Quoted passage:
Isoetharine

Clinical data
- Pronunciation: /aɪsoʊˈɛθəriːn/ eye-soh-ETH-ə-reen
- Trade names: Bronkosol and Bronkometer (USAN name is isoetharine)
- AHFS/Drugs.com: International Drug Names
- MedlinePlus: a682862
- ATC code: R03AC07 (WHO) ;

Legal status
- Legal status: AU: S4 (Prescription only);

Identifiers
- IUPAC name (RS)-4-[1-hydroxy-2-(isopropylamino)butyl]benzene-1,2-diol;
- CAS Number: 79490-84-9;
- PubChem CID: 3762;
- IUPHAR/BPS: 7205;
- DrugBank: DB00221;
- ChemSpider: 3630;
- UNII: YV0SN3276Q;
- KEGG: D04625;
- ChEMBL: ChEMBL1201213;
- CompTox Dashboard (EPA): DTXSID9048560 ;
- ECHA InfoCard: 100.007.703

Chemical and physical data
- Formula: C_{13}H_{21}NO_{3}
- Molar mass: 239.315 g·mol^{−1}
- 3D model (JSmol): Interactive image;
- Chirality: Racemic mixture
- SMILES Oc1ccc(cc1O)C(O)C(NC(C)C)CC;
- InChI InChI=1S/C13H21NO3/c1-4-10(14-8(2)3)13(17)9-5-6-11(15)12(16)7-9/h5-8,10,13-17H,4H2,1-3H3; Key:HUYWAWARQUIQLE-UHFFFAOYSA-N;

= Isoetarine =

Chemical compound

Isoetharine is a selective short-acting β_{2} adrenoreceptor agonist. It can be called the "granddaughter of adrenalin" in the line of β_{2} agonists that gave quick relief for bronchospasm and asthma. Epinephrine (adrenalin) was the first of these, and next came isoprenaline (isoproterenol). Isoetharine was the third drug in this line, thus the third generation or granddaughter of the original.

Tasks to carry out:
1. Answer these questions from the isoetharine article, one line each:
(a) What ATC code is listed for the drug?
(b) What is given as its chirality?
(c) Which drug came first in its line of β2 agonists?
2. Translate this sentence from the isoetharine article into Spanish: "Epinephrine (adrenalin) was the first of these, and next came isoprenaline (isoproterenol)."
3. Carry the isoetharine article forward from its final sentence.
The records after the isoetharine article have no connection to it.

[Records from a collection]
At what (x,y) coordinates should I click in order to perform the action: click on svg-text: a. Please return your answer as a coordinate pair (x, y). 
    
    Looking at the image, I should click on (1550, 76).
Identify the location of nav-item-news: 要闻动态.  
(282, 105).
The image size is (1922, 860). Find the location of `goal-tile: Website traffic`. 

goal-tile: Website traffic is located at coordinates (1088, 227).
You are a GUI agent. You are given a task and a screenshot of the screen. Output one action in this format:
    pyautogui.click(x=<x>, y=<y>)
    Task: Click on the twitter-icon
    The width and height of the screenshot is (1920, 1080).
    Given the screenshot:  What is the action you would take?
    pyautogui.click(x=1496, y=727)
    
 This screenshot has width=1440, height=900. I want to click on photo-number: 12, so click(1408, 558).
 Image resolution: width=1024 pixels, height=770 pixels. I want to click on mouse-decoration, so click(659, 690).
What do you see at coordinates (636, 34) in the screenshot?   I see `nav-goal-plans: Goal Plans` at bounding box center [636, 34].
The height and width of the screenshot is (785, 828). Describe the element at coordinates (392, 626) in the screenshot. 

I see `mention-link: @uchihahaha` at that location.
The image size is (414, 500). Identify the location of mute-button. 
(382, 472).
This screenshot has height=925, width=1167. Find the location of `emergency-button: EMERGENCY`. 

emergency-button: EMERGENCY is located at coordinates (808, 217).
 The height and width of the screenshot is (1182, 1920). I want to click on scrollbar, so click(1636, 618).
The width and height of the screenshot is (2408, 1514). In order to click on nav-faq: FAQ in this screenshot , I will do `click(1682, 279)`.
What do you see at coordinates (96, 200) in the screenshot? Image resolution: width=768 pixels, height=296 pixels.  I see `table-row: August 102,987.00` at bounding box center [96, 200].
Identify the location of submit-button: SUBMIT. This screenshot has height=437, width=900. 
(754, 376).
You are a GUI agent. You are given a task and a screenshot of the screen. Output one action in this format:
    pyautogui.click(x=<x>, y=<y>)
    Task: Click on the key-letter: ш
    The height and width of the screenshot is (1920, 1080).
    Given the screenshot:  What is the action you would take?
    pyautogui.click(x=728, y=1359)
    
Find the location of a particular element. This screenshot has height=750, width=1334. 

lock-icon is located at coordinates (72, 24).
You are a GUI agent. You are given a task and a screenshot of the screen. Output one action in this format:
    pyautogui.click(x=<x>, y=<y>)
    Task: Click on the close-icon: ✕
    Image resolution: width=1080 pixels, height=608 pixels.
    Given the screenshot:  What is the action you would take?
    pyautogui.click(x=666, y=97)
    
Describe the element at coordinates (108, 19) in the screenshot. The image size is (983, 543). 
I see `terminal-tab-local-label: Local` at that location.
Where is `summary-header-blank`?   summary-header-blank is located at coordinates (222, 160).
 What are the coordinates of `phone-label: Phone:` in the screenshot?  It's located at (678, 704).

Outputs in order:
1.
(a) R03AC07
(b) Racemic mixture
(c) Epinephrine (adrenalin)

2. La epinefrina (adrenalina) fue el primero de ellos, y después vino la isoprenalina (isoproterenol).

3.
In the western United States, it was the drug of choice in the late 1970s and early 1980s for nebulization ("breathing treatment") to relieve airway spasm. It generally gave sharp relief of shortness of breath, starting within two to five minutes after the patient began breathing the nebulized mist. This rapid onset is not as clearly present in later drugs.

All of the early β_{2} agonist catecholamines used for bronchospasm had strong side effects, with increase in heart rate as the most common and most problematic. This came because its "β_{2} effect" was not quite as selective as might be hoped. β_{1} receptors appeared to also be stimulated in some patients, causing cardiac and other CNS side effects. With isoetharine this effect tended to be transient and usually went away within a matter of minutes after the end of the treatment. Increase in blood pressure also occurred in a small but significant percentage of cases, but also was almost invariably transient.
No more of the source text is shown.